Der FC Hansa könnte heute aufsteigen und nach neun Jahren in die 2. Bundesliga zurückkehren. Verantwortlich ist ein umsichtiges Führungsduo und das konsequente Nutzen von Glück.
Die Abendsonne ist schon fast versunken, als ein paar Kids noch mal aufdrehen. Sie bolzen auf dem Tartanplatz, der sonst ein Schulhof ist. Der Ball klatscht dann und wann an einen Aluminiumzaun, ein Zug fährt im Hintergrund vorbei. Das „Alkohol-Verboten-Schild“ kratzt sie eben so wenig wie die Corona-Beschränkungen, gegen die sie numerisch verstoßen. Soweit nichts Besonderes. Nur dass die Teenager überraschend gute Musik hören. Kein Capital Bra oder anderen Klamauk. Sondern echte Mukke, sogar mit Gitarren. Oasis, Chili Peppers, Radiohead. Und mehr noch: Manche dieser aus der Zeit gefallenen Jugendlichen tragen tatsächlich die Wäsche des lokalen Fußballklubs. Kein PSG, kein Chelsea, kein Bayern, nirgendwo Neymar oder Ronaldo. Sondern blau und weiß, die rote Kogge auf der Brust. Hansa Rostock.
In Rostock tragen sie gerade gerne Trikot. Die Jungen. Die Alten. Die dazwischen. Das liegt an der Mai-Sonne. Vor allem aber am FC Hansa. Am Wochenende könnte der Verein nach neun Spielzeiten voller Tristesse wieder in die 2. Bundesliga aufsteigen. Nach Jahren des Beinahekrepierens oder Sechsterwerdens. Gegen Lübeck, Vorletzter und soeben abgestiegen, reicht ein Punkt. Gewinnt Hansa, ist es ein Spaziergang. Und selbst wenn die Kogge nicht punktet, muss Ingolstadt gegen 1860 gewinnen. Und Sechzig hat Mölders. Die Chancen stehen also gut.

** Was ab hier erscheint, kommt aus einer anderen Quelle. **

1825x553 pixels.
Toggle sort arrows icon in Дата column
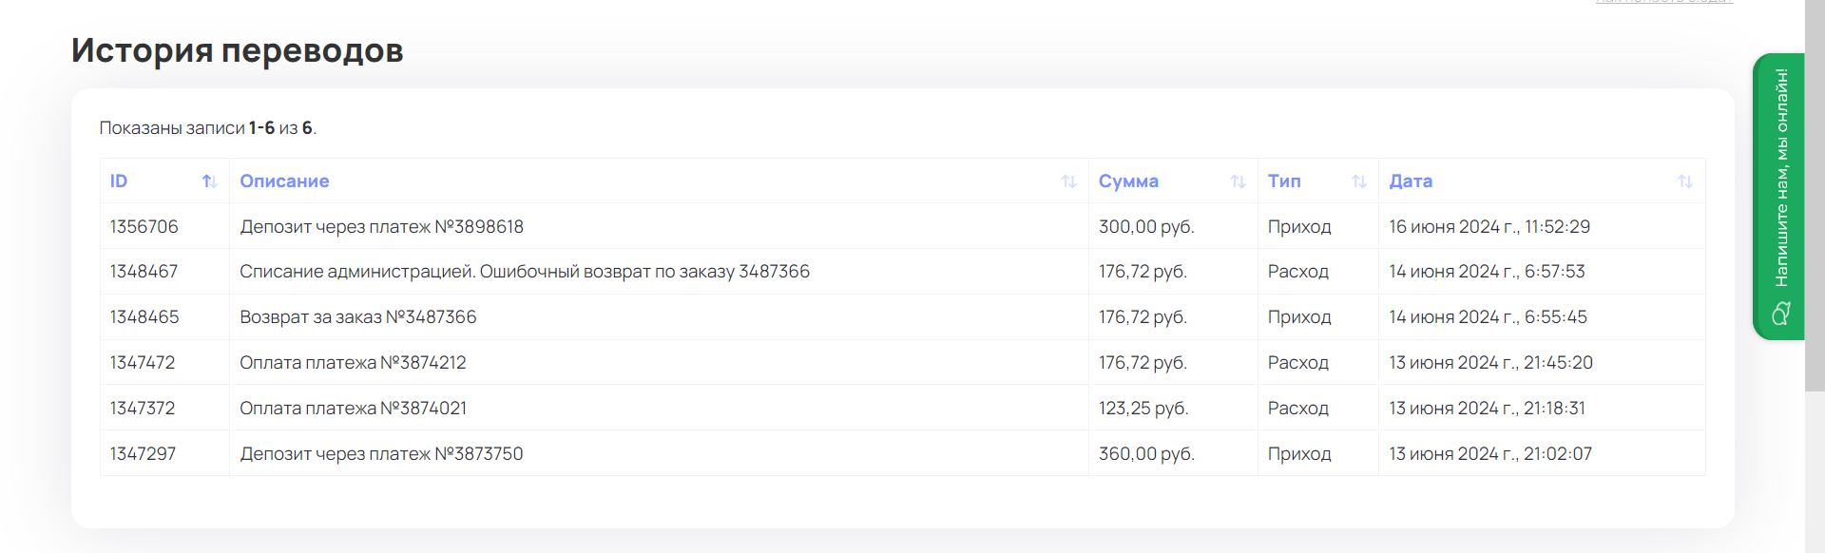[1684, 181]
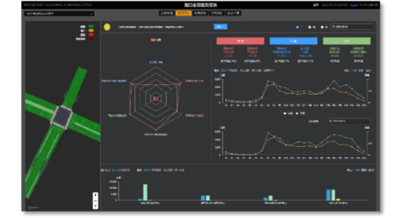Screen dimensions: 407x218
Task: Select the third radio option nearest the date field
Action: point(322,27)
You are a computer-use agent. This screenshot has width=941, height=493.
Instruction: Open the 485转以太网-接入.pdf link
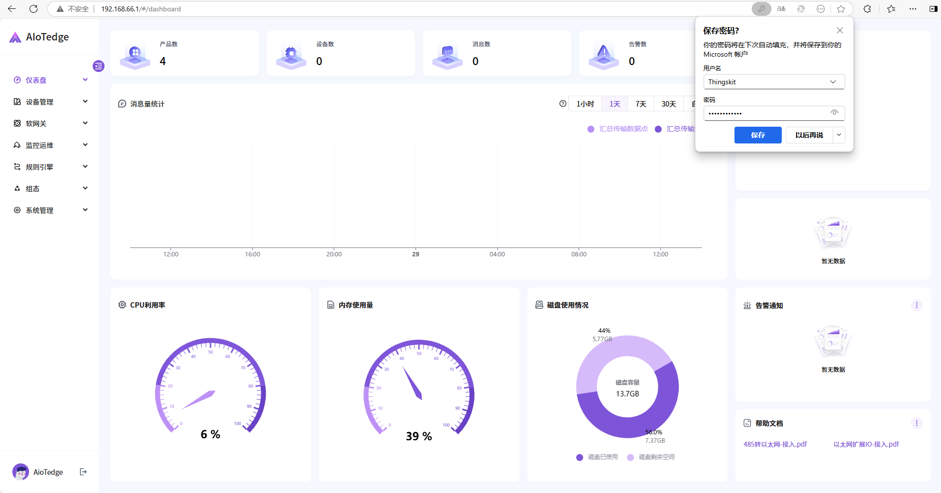pos(775,444)
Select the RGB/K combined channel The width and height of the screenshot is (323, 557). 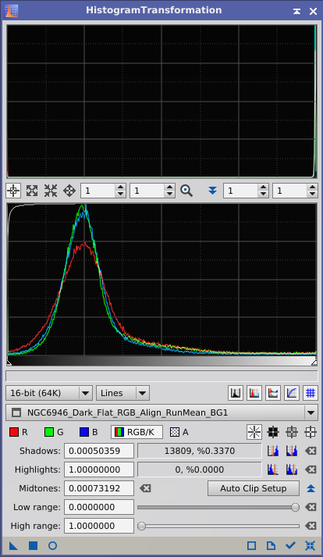pos(137,432)
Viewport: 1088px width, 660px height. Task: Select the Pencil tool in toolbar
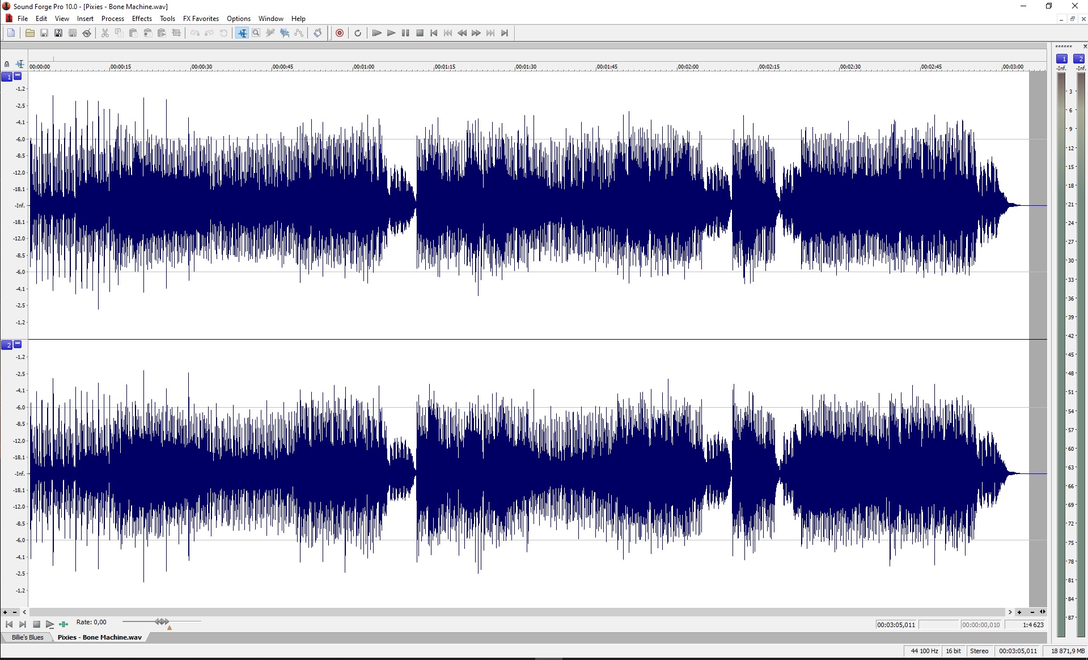[x=270, y=33]
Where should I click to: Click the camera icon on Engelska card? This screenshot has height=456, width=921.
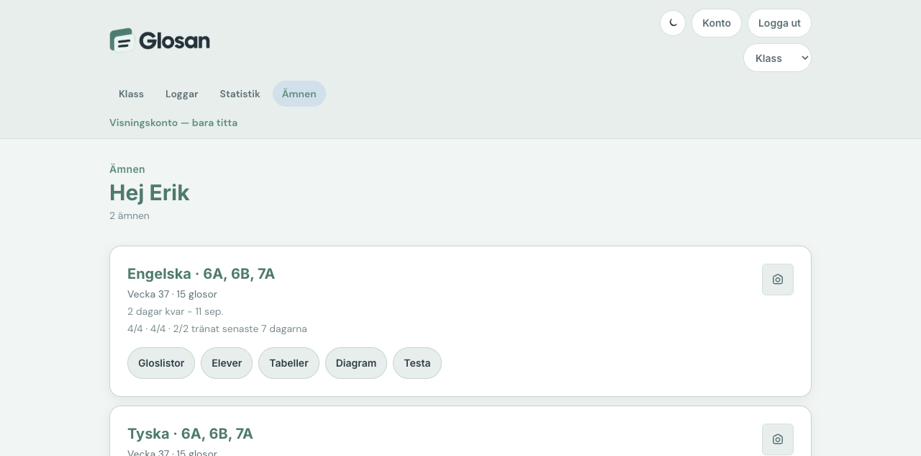click(778, 280)
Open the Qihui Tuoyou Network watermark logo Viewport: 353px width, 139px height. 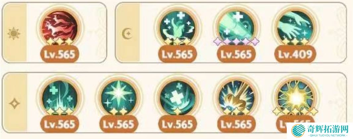click(x=320, y=130)
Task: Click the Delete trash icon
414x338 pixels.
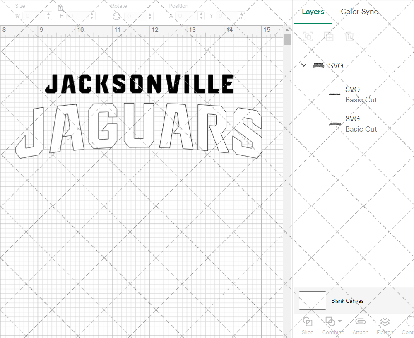Action: pyautogui.click(x=349, y=36)
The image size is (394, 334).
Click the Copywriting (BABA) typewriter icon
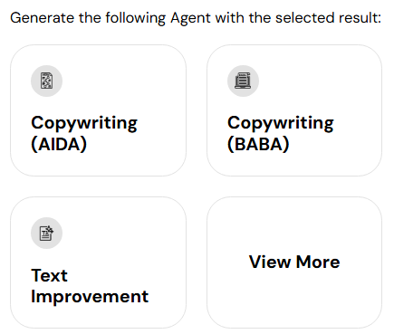pos(243,81)
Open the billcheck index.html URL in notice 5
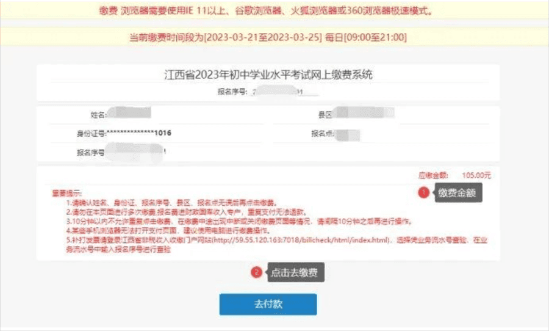This screenshot has width=549, height=331. pos(301,240)
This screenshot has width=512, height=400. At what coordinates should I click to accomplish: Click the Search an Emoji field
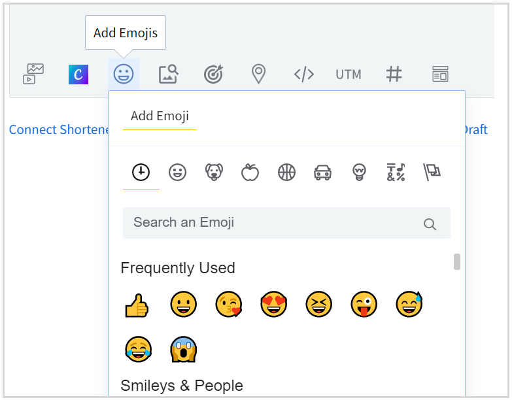[x=275, y=223]
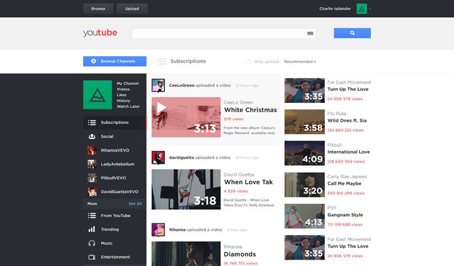Click inside the search input field

[x=217, y=33]
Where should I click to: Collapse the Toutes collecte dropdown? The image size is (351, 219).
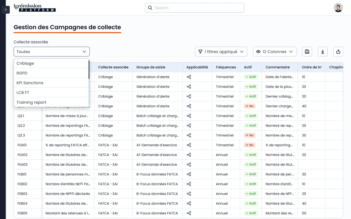(51, 52)
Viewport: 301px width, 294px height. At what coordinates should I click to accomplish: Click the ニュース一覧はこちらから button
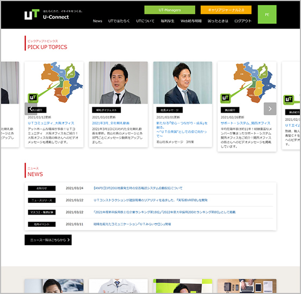click(x=48, y=240)
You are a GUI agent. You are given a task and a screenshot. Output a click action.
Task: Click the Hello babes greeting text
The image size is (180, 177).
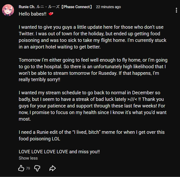pyautogui.click(x=33, y=14)
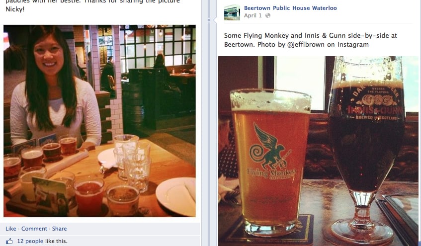Click the Innis & Gunn goblet in photo
421x246 pixels.
pyautogui.click(x=366, y=151)
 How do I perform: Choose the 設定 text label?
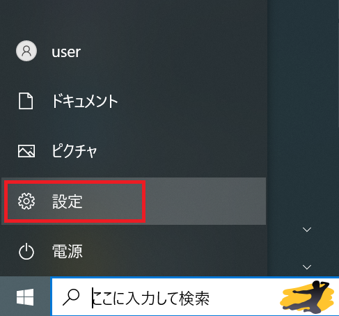[x=68, y=201]
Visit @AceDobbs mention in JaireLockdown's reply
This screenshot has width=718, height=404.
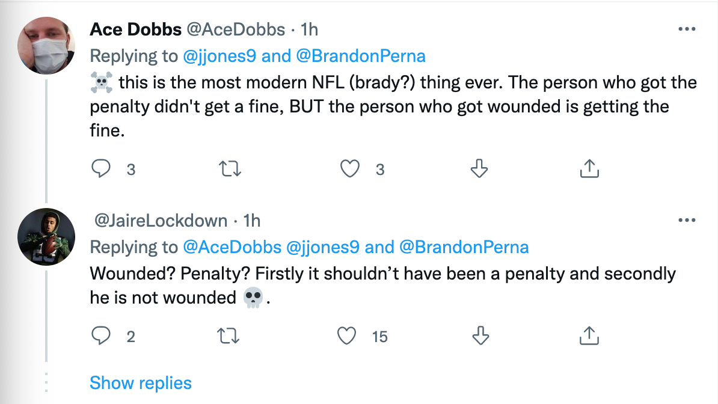click(x=232, y=247)
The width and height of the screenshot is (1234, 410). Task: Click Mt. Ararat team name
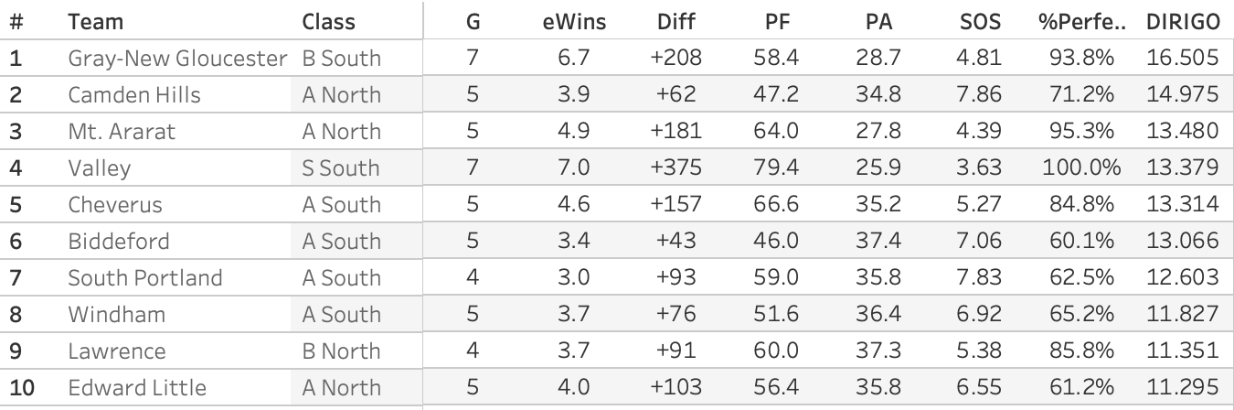[122, 132]
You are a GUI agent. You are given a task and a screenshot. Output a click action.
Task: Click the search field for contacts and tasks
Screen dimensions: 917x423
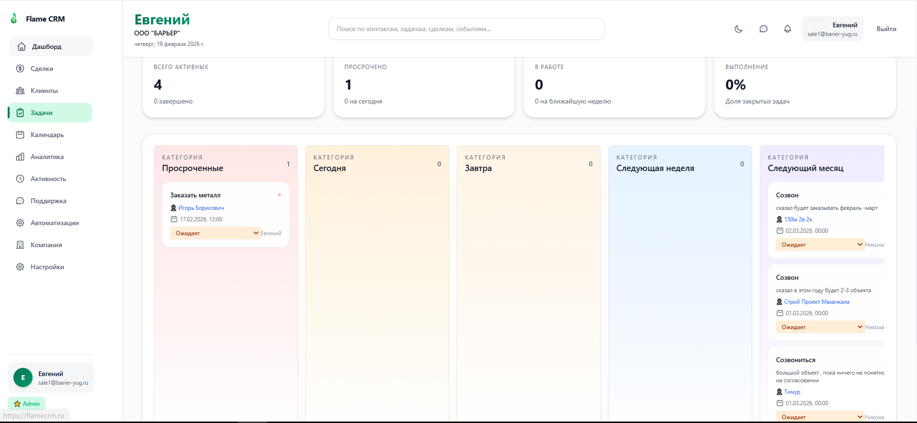click(466, 29)
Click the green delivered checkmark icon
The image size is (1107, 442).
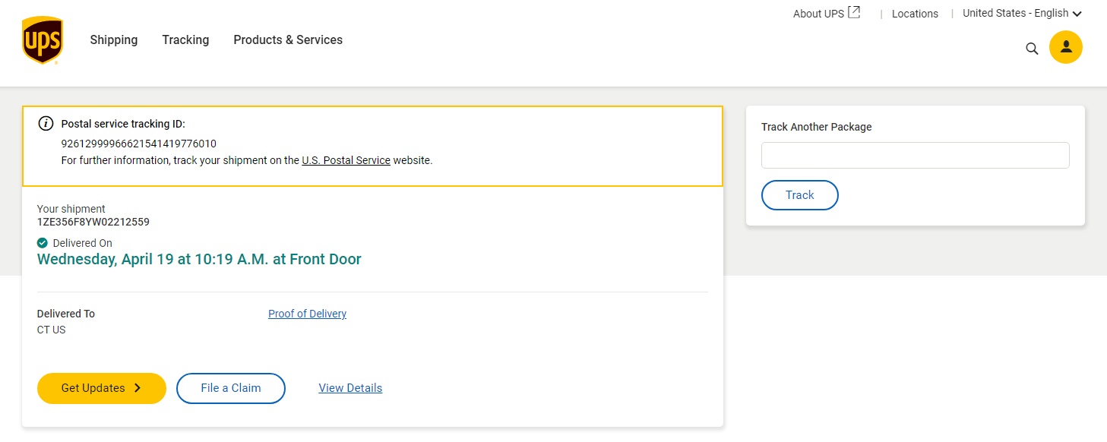[43, 243]
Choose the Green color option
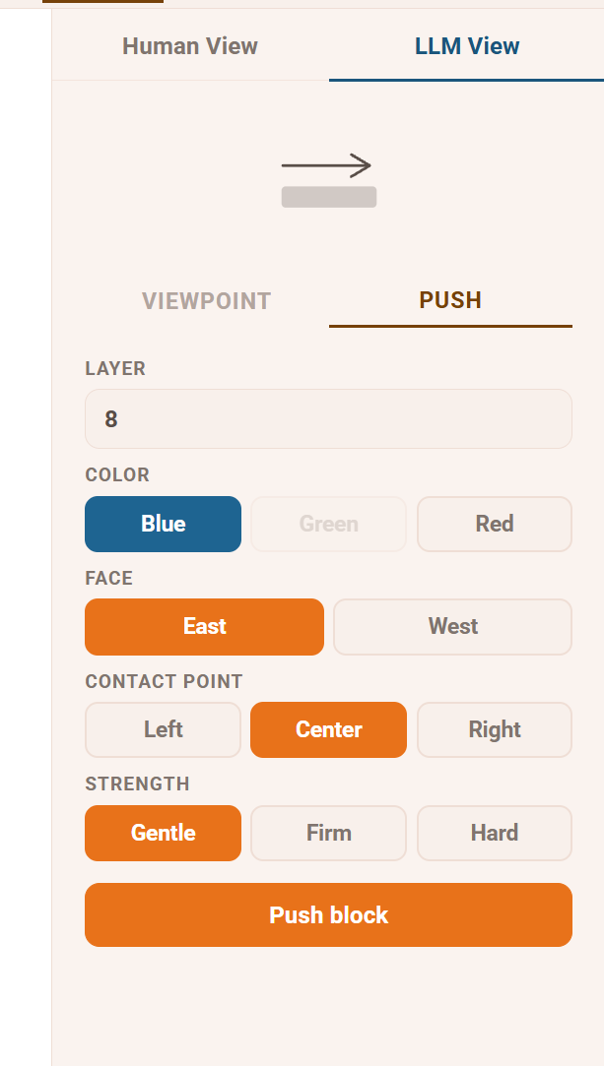 [x=328, y=524]
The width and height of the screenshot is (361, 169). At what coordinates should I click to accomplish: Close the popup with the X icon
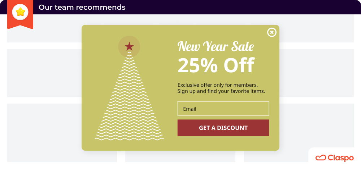click(272, 32)
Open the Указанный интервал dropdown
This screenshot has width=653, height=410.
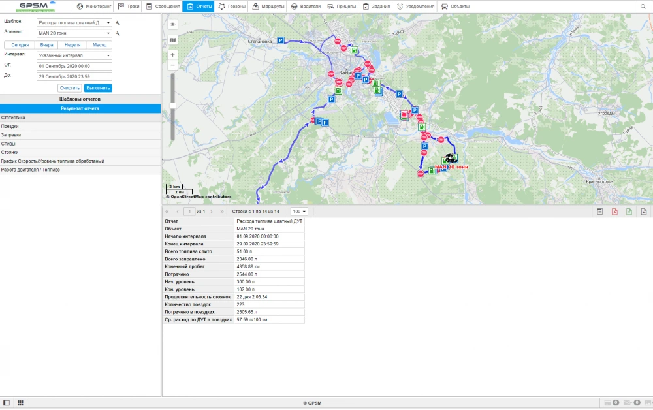pos(73,54)
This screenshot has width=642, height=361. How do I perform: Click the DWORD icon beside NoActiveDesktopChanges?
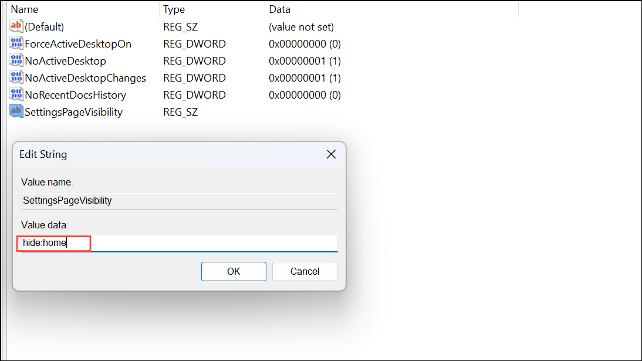click(16, 77)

Bald ein bisschen Bundesliga. Vielleicht. Es gibt Kids, die gehen in Rostock zur Schule, zweite Klasse oder achte, und haben noch nie den Hamburger SV im Ostseestadion gesehen. Oder Schalke. Oder Werder. Das kann sich zeitnah ändern. Doch warum jetzt dieses Glück, ausgerechnet in der beschissensten aller Saisons?
Dass Rostock hofft, hat mit jemandem zutun, der keine Tore schießt oder Spieler trainiert. Es ist der Vorstandschef Robert Marien. Im deutschen Fußball kein großer Name. Marien, schnörkellos, stets gefasst, hat Ruhe nach Rostock gebracht und Weitsicht. Bis zu Mariens Amtszeit war der Verein ein Durchlauferhitzer für Trainer, Manager und Vorstände. Es gab keine Kontinuität. Es wurde gefeuert, ausgetauscht, neu justiert. Da ein Konzept und dort ein anderes. Marien ist geduldig und verbindlich, ein basisorientierter Denker.
Zu Beginn der Corona-Pandemie machte sich auch im Nordosten des Landes die Angst breit. In Mecklenburg-Vorpommern setzten sich die Macher der wichtigsten Sportvereine rasch zusammen. Ein lokaler Footballverein und eine Digitalagentur* hatten das Netzwerk organisiert. Gemeinsam wollten die Klubs Ideen teilen, Know-how vermischen, später als Einheit Unterstützung bei der Politik ersuchen.
Marien ging in diesem Konsortium voran. Nicht nur für Hansa. Sondern für alle, für Handball, Volleyball und Football, er appellierte auch für Nachwuchs und Breitensport. Der Hansa-Chef stapfte mit Filzstift an die Flipchart, sprach dann über Bilanzrechnung. Er erklärte den anderen, weniger krisenerprobten Managern, wie sie Anträge stellen oder als Sportverein mit dem Thema Kurzarbeit jonglieren können. Das machte Eindruck bis in die Politik. Da war jemand, der etwas verspricht und dann auch so handelt, wie er es zuvor angekündigt hat. Im Fußball nicht selbstverständlich.